::: 本文抜粋

説明

コンバイン

【課題】ディーゼルパティキュレートフィルタ又はNOx触媒等を簡単に組付けることができるものでありながら、グレンタンクから穀粒をスムーズに排出できるようにしたコンバインを提供する。
【解決手段】ディーゼルエンジン20を搭載した走行機体1と、左右の走行クローラと、刈取装置と、脱穀装置5と、グレンタンク7とを備えたコンバインにおいて、ディーゼルエンジン20の排気ガス中の粒子状物質等を捕集するディーゼルパティキュレートフィルタ65と、ディーゼルエンジン20の排気ガス中の窒素酸化物を還元するNOx触媒68とを備え、グレンタンク7の前部外側方に近接させて、ディーゼルパティキュレートフィルタ65又はNOx触媒68の少なくともいずれか一方又は両方を配置したことを特徴とする。

【発明の詳細な説明】
【技術分野】
【0001】
本発明は、刈取装置によって圃場の未刈り穀稈を刈取り、刈取った穀稈を脱穀装置によって脱穀するコンバインに係り、より詳しくは、ディーゼルエンジンを搭載したコンバインに関するものである。
【背景技術】
【0002】
従来、作業車両としてのトラクタ等において、走行機体に搭載されたディーゼルエンジンの排気ガス排出径路中に、ディーゼルパティキュレートフィルタ又はNOx触媒等が設けられ、ディーゼルエンジンから排出された排気ガスが、ディーゼルパティキュレートフィルタ又はNOx触媒等によって浄化処理されるようにした技術がある(特許文献1参照)。

::::::
::: 提供データ

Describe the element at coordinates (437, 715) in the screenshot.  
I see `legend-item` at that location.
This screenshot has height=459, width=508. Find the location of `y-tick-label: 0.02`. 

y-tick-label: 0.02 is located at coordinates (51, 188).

::::::

▶ [答える設問]:
1. コンバインに関する抜粋について、次の(a)〜(c)が本文と合っているかを「はい」か「いいえ」で答え、判断の根拠となる本文の語句をそのまま引用してください。(a) NOx触媒はディーゼルエンジンの排気ガス中の窒素酸化物を還元する。(b) ディーゼルパティキュレートフィルタはグレンタンクの後部に配置される。(c) 本発明は、刈取った穀稈を脱穀装置で脱穀するコンバインに係る。
2. コンバインに関する抜粋の最後の文に続けて、その先を書き進めてください。

▶ [解答]:
1.
(a) はい。「ディーゼルエンジン20の排気ガス中の窒素酸化物を還元するNOx触媒68」
(b) いいえ。「グレンタンク7の前部外側方に近接させて」
(c) はい。「刈取った穀稈を脱穀装置によって脱穀するコンバインに係り」

2.
【特許文献1】特開2008−31955号公報
【発明の開示】
【発明が解決しようとする課題】
【0003】
刈取装置や脱穀装置を備えたコンバインでは、運転席の下方にディーゼルエンジンを設けて、刈取装置や脱穀装置等の作業部と、走行用のミッションケースとに、ディーゼルエンジンの動力を短距離で伝達するように構成していた。例えば、運転席から離れた脱穀装置の上方や、走行機体の下方等に排気管を延長させることによって、脱穀装置の上方や走行機体の下方にディーゼルパティキュレートフィルタ又はNOx触媒等を設けるスペースを簡単に確保できるが、ディーゼルパティキュレートフィルタ又はNOx触媒の温度管理等が面倒になる等の問題があった。また、収集された穀粒を溜めるグレンタンクを備えたコンバインでは、穀粒が高水分の状態のときに、穀粒の流れが悪くなるから、振動又は揺動させる穀粒排出促進部材をグレンタンク内に特別に設け、高水分の穀粒であってもグレンタンクからスムーズに排出できるように構成していた。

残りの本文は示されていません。